Using laboratory experiment to inform local adaptation policies for extreme heat events
Published in: Environmental Science & Policy Volume 136, October 2022, Pages 216-224
Issuing early heat warnings and enhancing public climate change awareness and engagement are important local policy options for heat wave adaptation. Here, we used a laboratory experiment to inform major gaps in making these two policies, including setting proper thresholds for heat alerting systems and figuring out how heat experience shifts individuals’ climate change perceptions. Taking Nanjing as a case city, we simulated a heat event by increasing temperature from 25 °C to 40 °C (70% relative humidity) in a climate chamber and recruited 58 young adults as participants. Physical thermal responses, including skin temperature and heart rate variability, were recorded using portable devices. Subjective thermal perceptions, climate change belief and psychological distance were measured by self-rated scales before, during, and after the exposure.
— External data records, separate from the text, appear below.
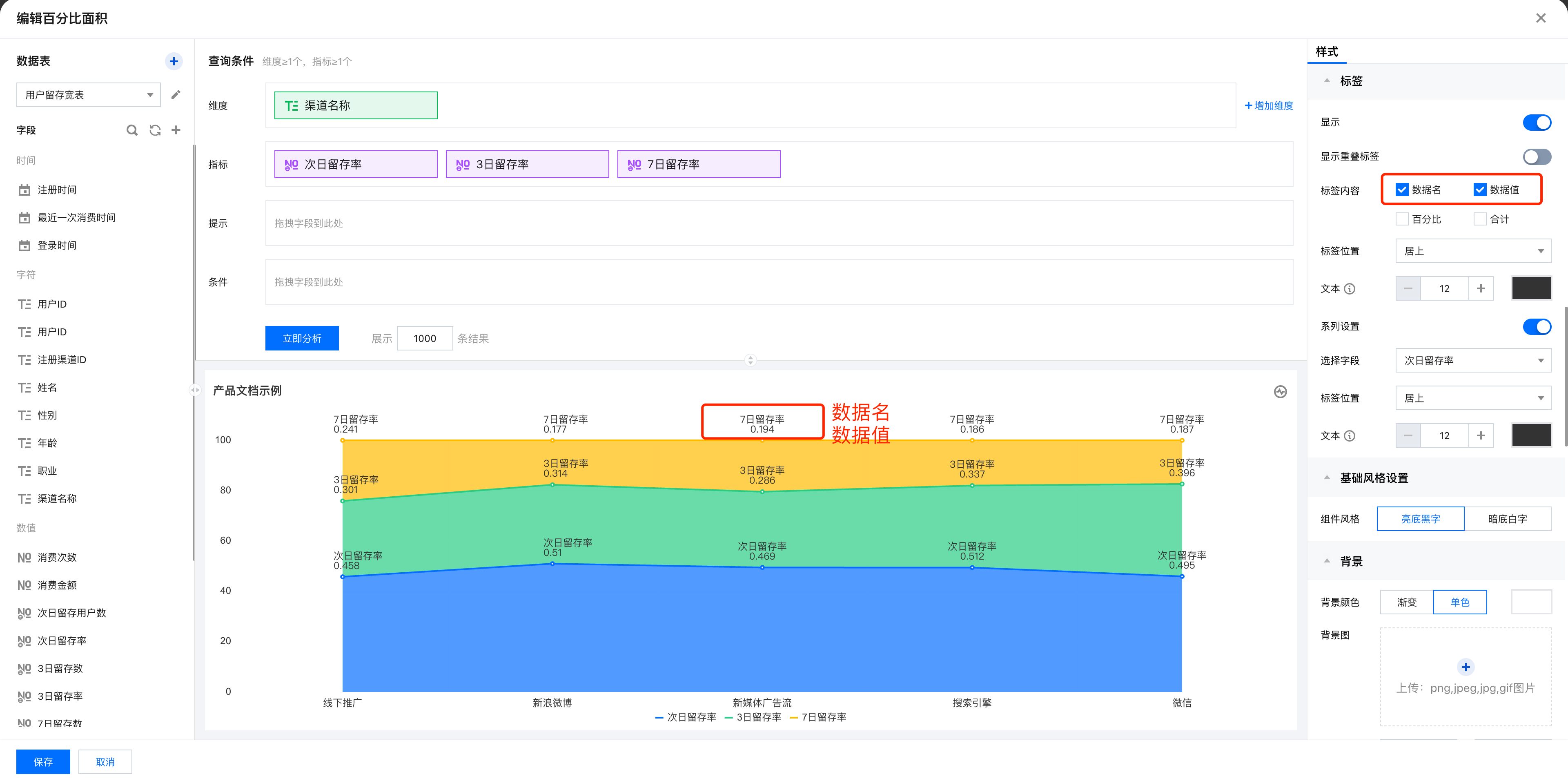
Task: Open the 选择字段 dropdown showing 次日留存率
Action: tap(1472, 360)
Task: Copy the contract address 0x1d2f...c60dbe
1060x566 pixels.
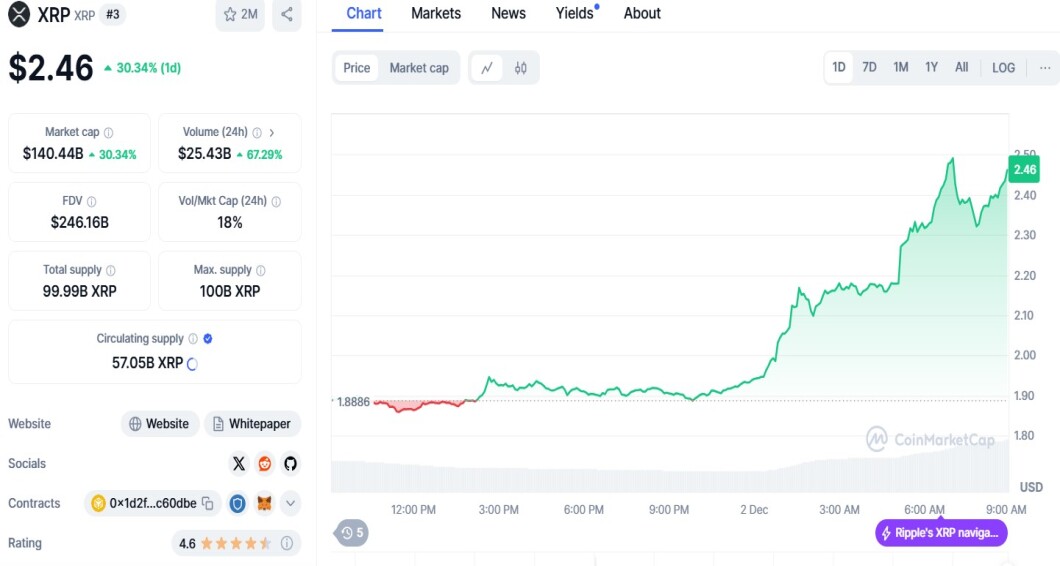Action: coord(208,504)
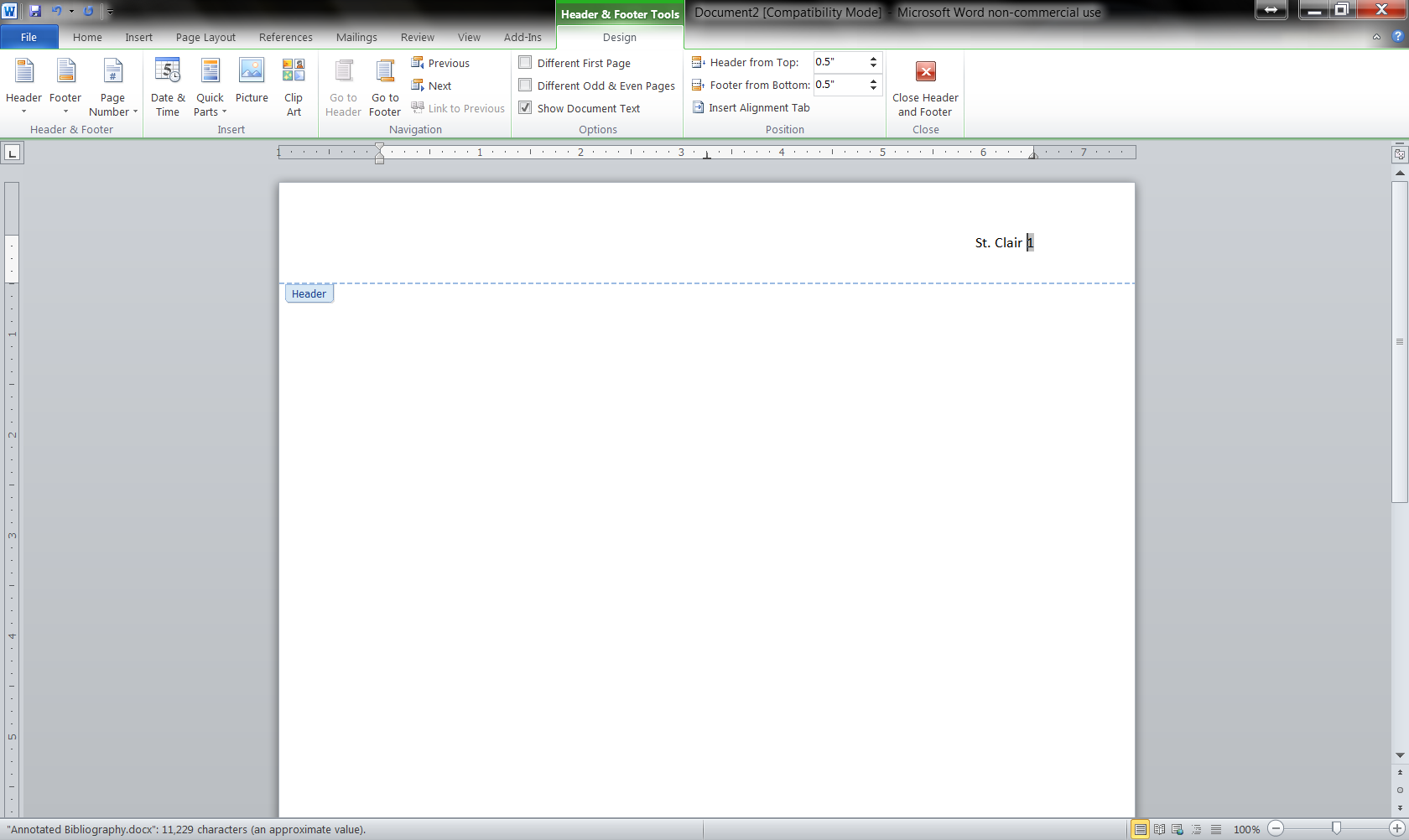Click Insert Alignment Tab button

pyautogui.click(x=751, y=107)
We found physiological responses were correlated with subjective thermal perceptions and showed sharp rises from 30° to 35°C, presenting aggravated thermal discomfort. Moreover, heat exposure increased climate change belief and reduced psychological distance significantly. After the experiment, follow-up surveys showed participants had a short memory of the heat exposure, but daily temperature variations still predicted climate change belief. The findings suggest in our case city, the current threshold (35 °C) for heat warnings may not be safe enough. Local authorities should consider prolonged periods of hot weather with temperature between 30 and 35 °C. Due to strong links between heat experience and climate change perceptions, we encourage to take this “window of opportunity” when heat events occur to communicate climate risks and enact post-event policy changes.